Binding tester heisenbug with API version 710 and tenant

I’ve Tokio/Rust bindings CI setup to continuously run binding tester.

Recently I encountered an unusual failure with FDB version 7.1.3 and API version 710.

The failing seed according to CI is 1191235632 and it fails with the following error message

Incorrect result: 
  rust   - ('tester_output', 'stack', 630, 24440) = b'\x01GOT_RANGE_SPLIT_POINTS\x00'
  python - ('tester_output', 'stack', 630, 24440) = b'\x01\x01ERROR\x00\xff\x012131\x00\xff\x00'


Test with seed 1191235632 and concurrency 1 had 1 incorrect result(s) and 0 error(s) at API version 710

From the failure, it looks like Python bindings detected a 2131 (tenant_not_found) error, whereas the Rust bindings was able to complete the get_range_split_points instruction successfully.

When I tried to replicate failure locally, using the failing seed, the error disappeared, and the seed passed successfully.

What would be the recommended approach for dealing with such heisenbugs?

Some of these types of issues can be a bit tricky. Sometimes I’ll set up a bindingtester job to run the same seed repeatedly to see how common the failure reproduces. If it’s frequent enough, then that kind of reproduction can be enough to debug what’s happening and validate a fix.

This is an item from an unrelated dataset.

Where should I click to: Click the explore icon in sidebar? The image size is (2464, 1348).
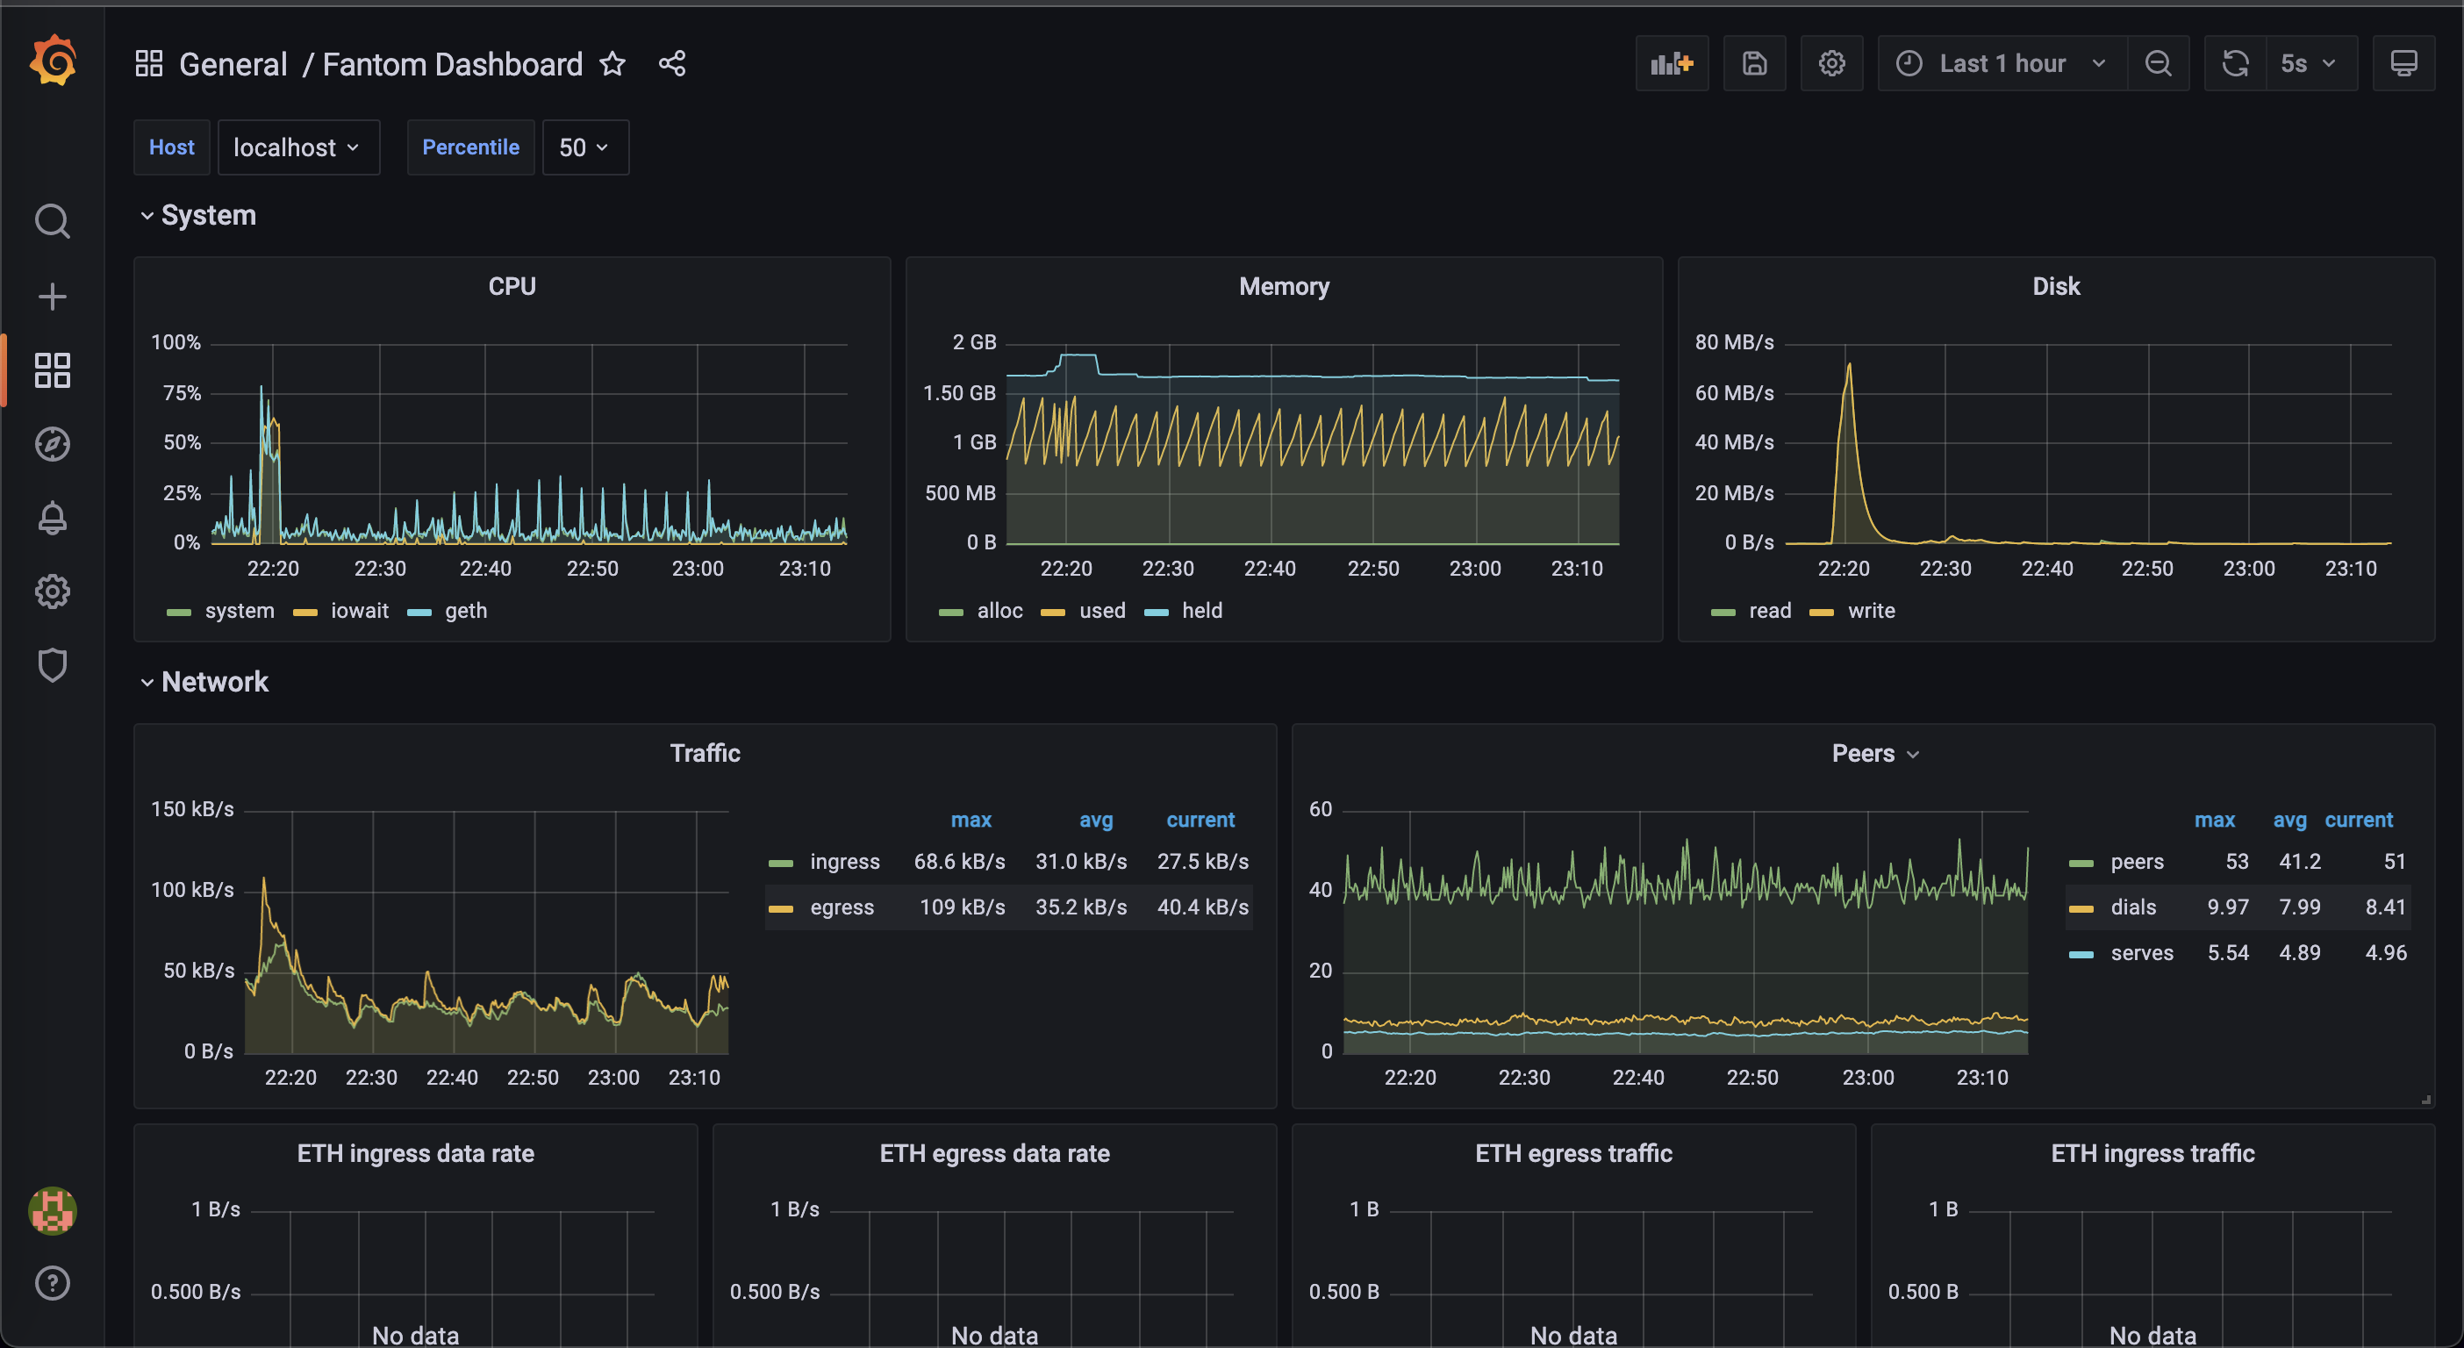point(48,443)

Another strategy is to look at the sequence of instructions leading up to the failed instruction, often with some extra debugging output added. For example, in this case you have a tenant that isn’t found, and so you could determine what tenant is being used and what kind of operations have been performed on that tenant. If you see that it was recently created or deleted for example, then there may be some sort of race between the creation/deletion and the use of the tenant. It can help to manually run through the instructions to determine what you think should happen, which can give clues to where things might go wrong.

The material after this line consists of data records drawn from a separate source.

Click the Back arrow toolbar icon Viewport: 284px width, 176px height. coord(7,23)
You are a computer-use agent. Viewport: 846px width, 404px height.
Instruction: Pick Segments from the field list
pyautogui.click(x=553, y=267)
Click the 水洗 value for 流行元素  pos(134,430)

If what you are seeing is that typically both bindings report a successful call to get the split points but only Python failed the one time, then it’s likely the problem isn’t the rust bindings. It could be something in the Python bindings or tester, something non-deterministic about the generated test, or even an issue in the core FoundationDB client. In any of these cases, I would expect the error to appear occasionally for us as well, so perhaps we’ll come across it soon.

Thanks @ajbeamon for the reply!

I just had another similar failure, so I decided to investigate further.

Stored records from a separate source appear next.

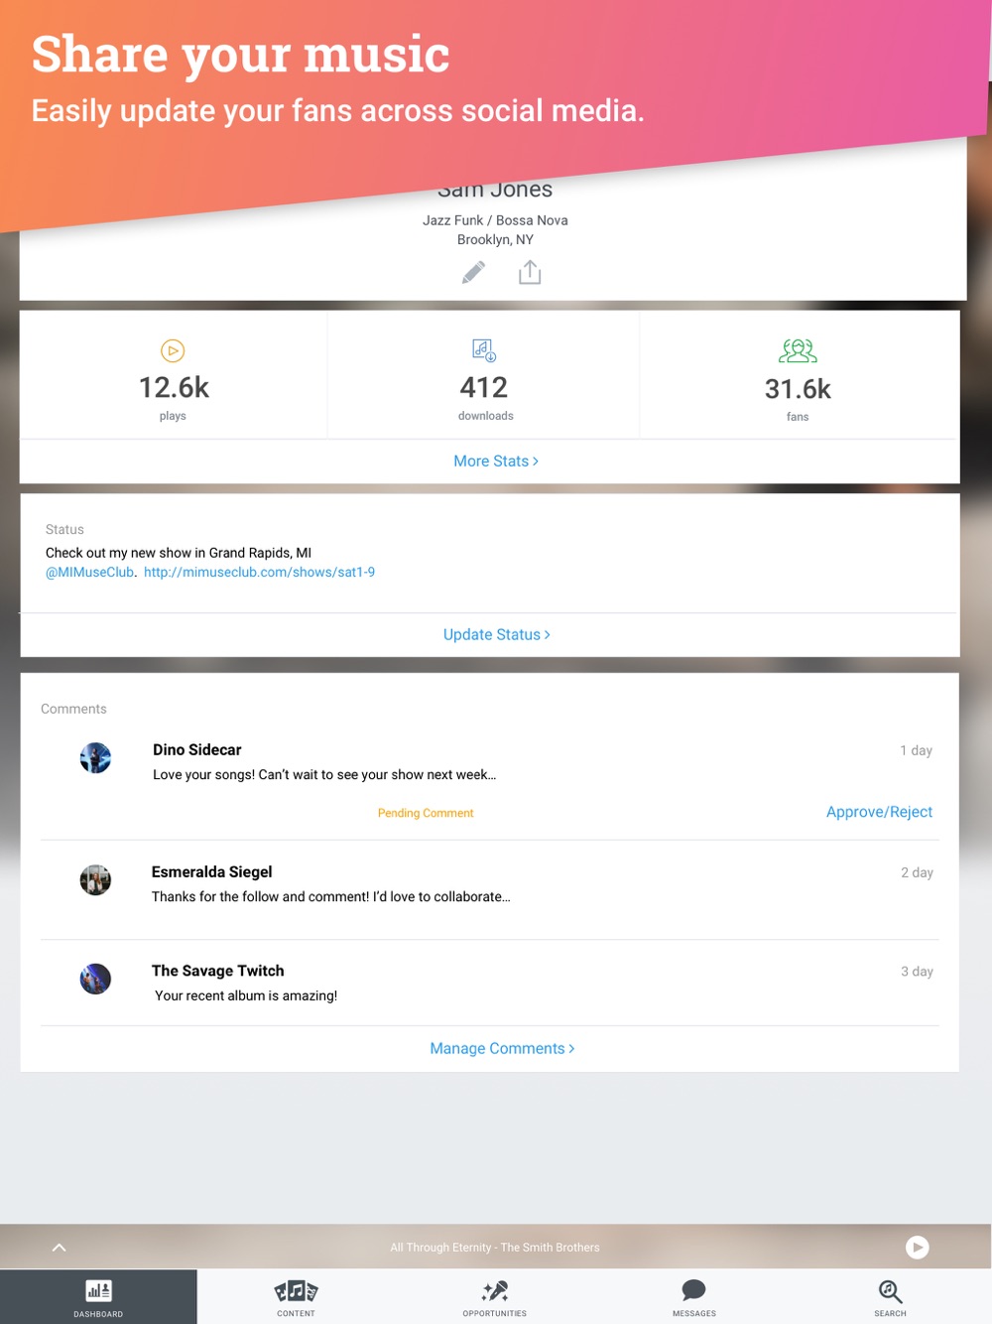
Task: Switch to the Opportunities tab
Action: (x=495, y=1296)
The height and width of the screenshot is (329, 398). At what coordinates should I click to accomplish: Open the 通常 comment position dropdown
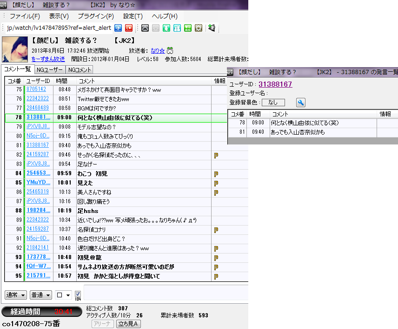coord(16,295)
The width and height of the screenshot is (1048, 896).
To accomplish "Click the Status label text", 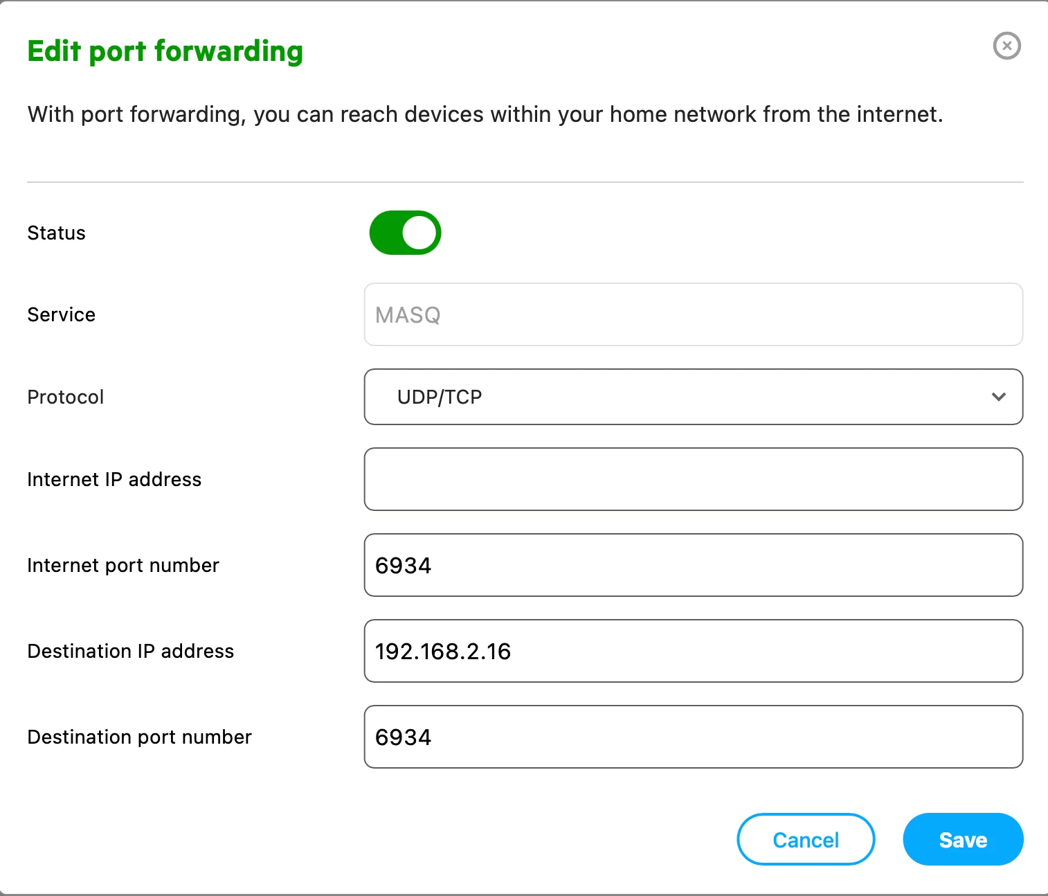I will [57, 233].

For the seed 1191235632, the sequence of instructions is as follows.

24433. 'RESET'
24435. 'TENANT_DELETE'
24436. 'WAIT_FUTURE'
24440. 'GET_RANGE_SPLIT_POINTS'
24443. 'READ_CONFLICT_RANGE'

For the seed 3275318271, the sequence of instructions is very similar and is as follows.

26949. 'RESET'
26951. 'TENANT_DELETE'
26952. 'WAIT_FUTURE'
26956. 'GET_RANGE_SPLIT_POINTS'
26957. 'RESET'

The code that implements TENANT_DELETE instruction in Rust is very similar to the Java implementation. Rust implementation is here. Java implementation is here. I was wondering if you might be able to spot any issue in the Rust implementation?

I could be wrong, but It looks to me that in the Rust implementation, for some reason the C binding layer is returning that tenant deletion was successful, and in some cases not returning an error for the subsequent GET_RANGE_SPLIT_POINTS instruction.

Also when I was investigating this issue, I tried to figure out where _TENANT suffix instructions were getting added in api.py since I didn’t find any _TENANT suffix instructions.

Shouldn’t api.py's generate method contain something along the lines?

tenant_reads = [x + '_TENANT' for x in reads]
tenant_mutations = [x + '_TENANT' for x in mutations]

Good catch, yes that should be added.

I was wondering if you might be able to spot any issue in the Rust implementation?

I don’t spot anything in a first look. You said re-running the test doesn’t fail every time, do you know if in that case both bindings are reporting that the split points operation failed or if both cases had the operation succeed?

AFAICT, its is only the Rust bindings that occasionally reports GOT_RANGE_SPLIT_POINTS when it should be reporting an error.

The Tokio/Rust implementation of get_range_split_points is here and here. I am not really doing anything other than just calling the C API.